Given exercise 1:
In the reading memoir, where was the woman who shared the one-bedroom apartment doing her internship?
Given exercise 2:
Write the next part of the reading memoir, continuing directly after its final sentence.

Anyway, I read the play in gulps; I can imagine myself not even blinking through it. I sat the play down, and before I went down the hall to hang with another friend in who was also in that class, I very clearly recall having and making a choice. I thought, "I can either reject this thing out of hand as tabboo, or I can take it at face value, try to see what it's point is, and go from there."
I still teach Cloud 9 whenever I can, and I always tell that story before we begin any discussion of the play. That text, while certainly formative to both my political and scholarly sensibilities as a feminist theatre and drama critic, was more revolutionary than that. It taught me how to keep an open mind by testing how far I could open my mind.
Truman Capote: I'd never seen Breakfast at Tiffany's when I read it one summer. I was staying in my first apartment, a one-bedroom shared with a guy from my dorm, and a woman I'd known from years before and who was doing an internship at the Library of Congress in town. We'd slept together two summers earlier, and we slept together again for a time that summer. I was sleeping with a lot of people that summer, in fact.

Entries shown:
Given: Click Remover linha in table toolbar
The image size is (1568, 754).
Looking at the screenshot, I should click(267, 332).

--

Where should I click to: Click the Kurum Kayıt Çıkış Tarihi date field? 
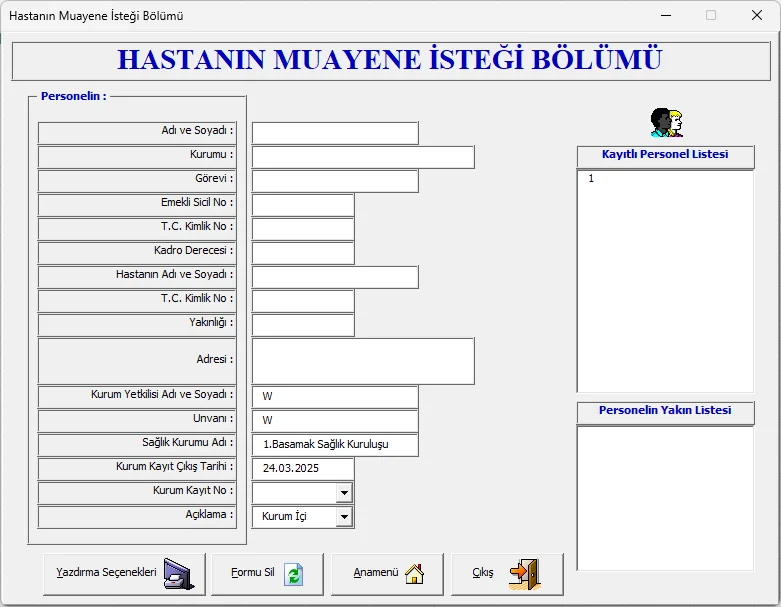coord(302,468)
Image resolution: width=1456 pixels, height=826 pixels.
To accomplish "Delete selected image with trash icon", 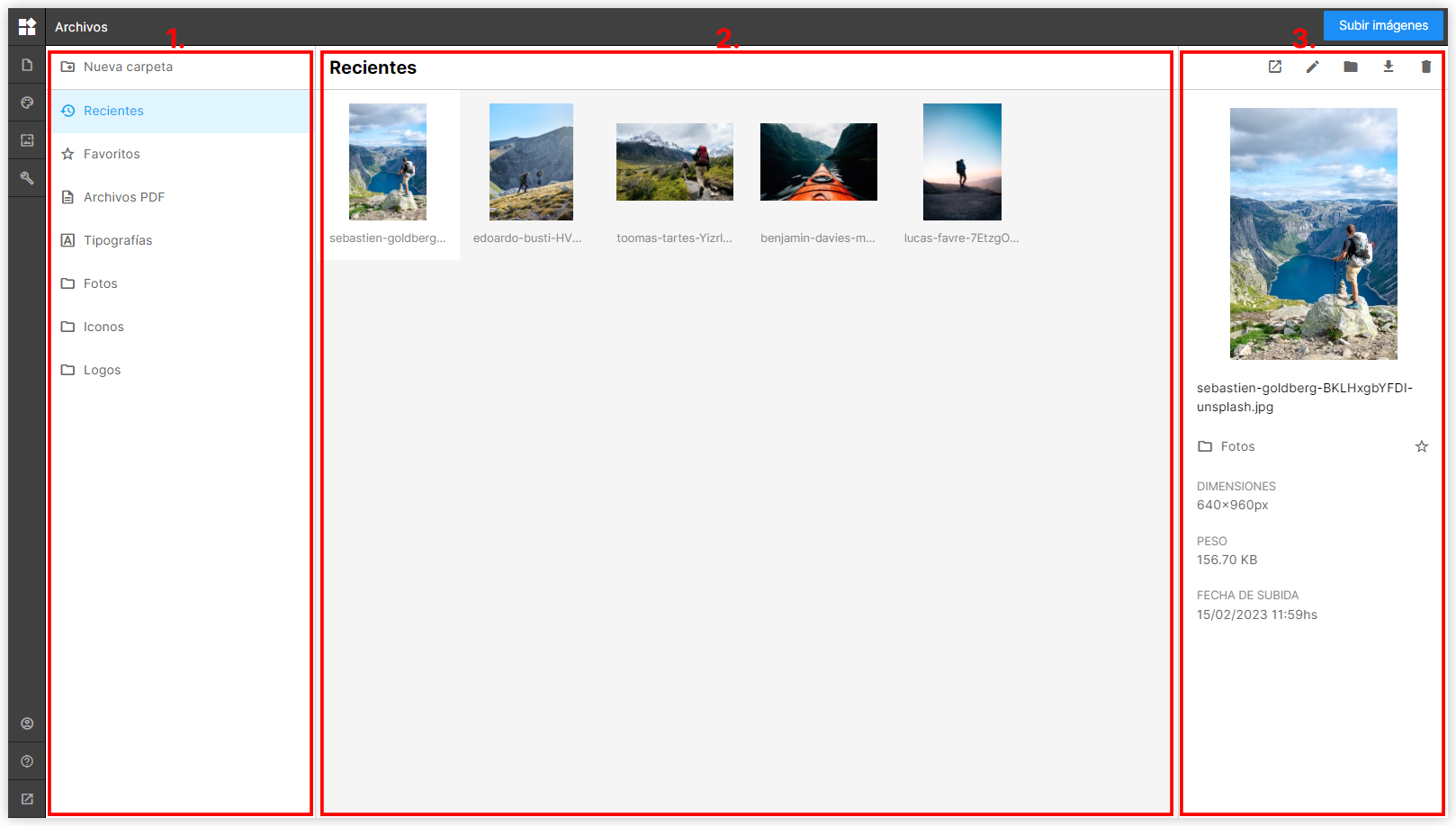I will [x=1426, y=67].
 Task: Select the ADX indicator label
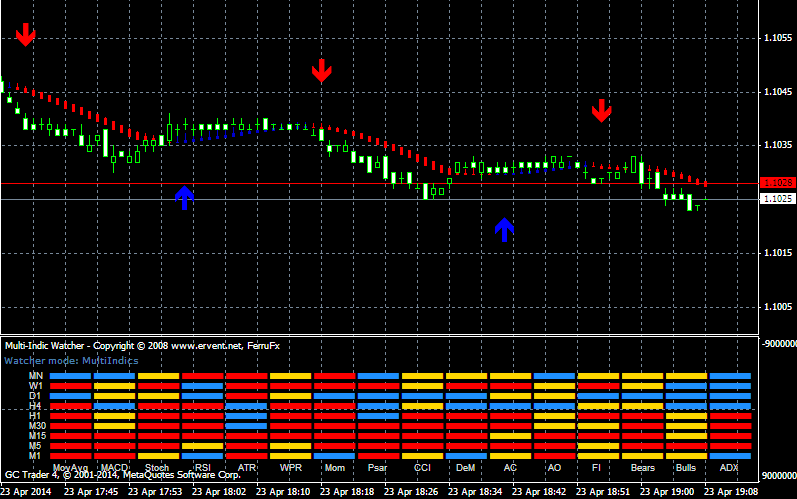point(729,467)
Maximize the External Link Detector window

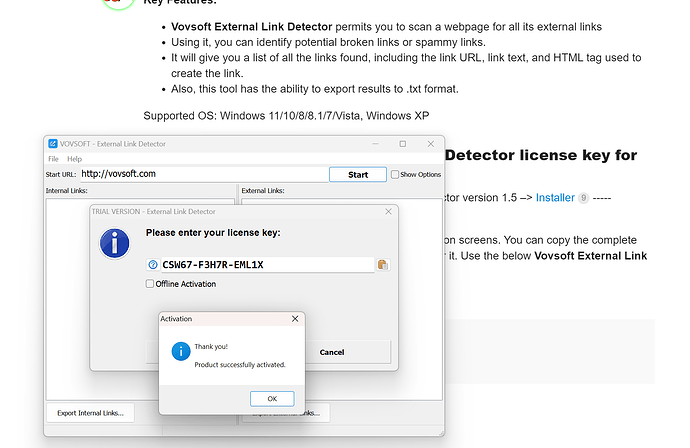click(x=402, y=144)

Exercise response 1:
At the Library of Congress.

Exercise response 2:
But reading Holly Golightly alongside the narrator (with whom I identified quite intensely, before I realized that Capote had been modeled on Dill in To Kill a Mockingbird, with whom I also identified quite intensely) left me with a strange but potent model for friendship--one intense, melancholy, and sadly transient. I didn't realize it at the time, because I had not been in college long enough to understand how fleeting those amazing years would be, and I hadn't gotten to grad school to realize how much harder making and also keeping friends over the years would get. I imagine that if I were to return to the book today, I'd both recognize certain ways I approach friendships as often already transient even as they begin, and at the same time, cringe at some of the ethical implications that this model leaves me with.
John Keats: I'm not entirely sure why I put Keats on the list, except that I, for a time, imagined that I might be a romanticist. I will note that the famous urn poem was the first place I was taught, and understood, a really sophisticated deconstructive technique turned on a poem.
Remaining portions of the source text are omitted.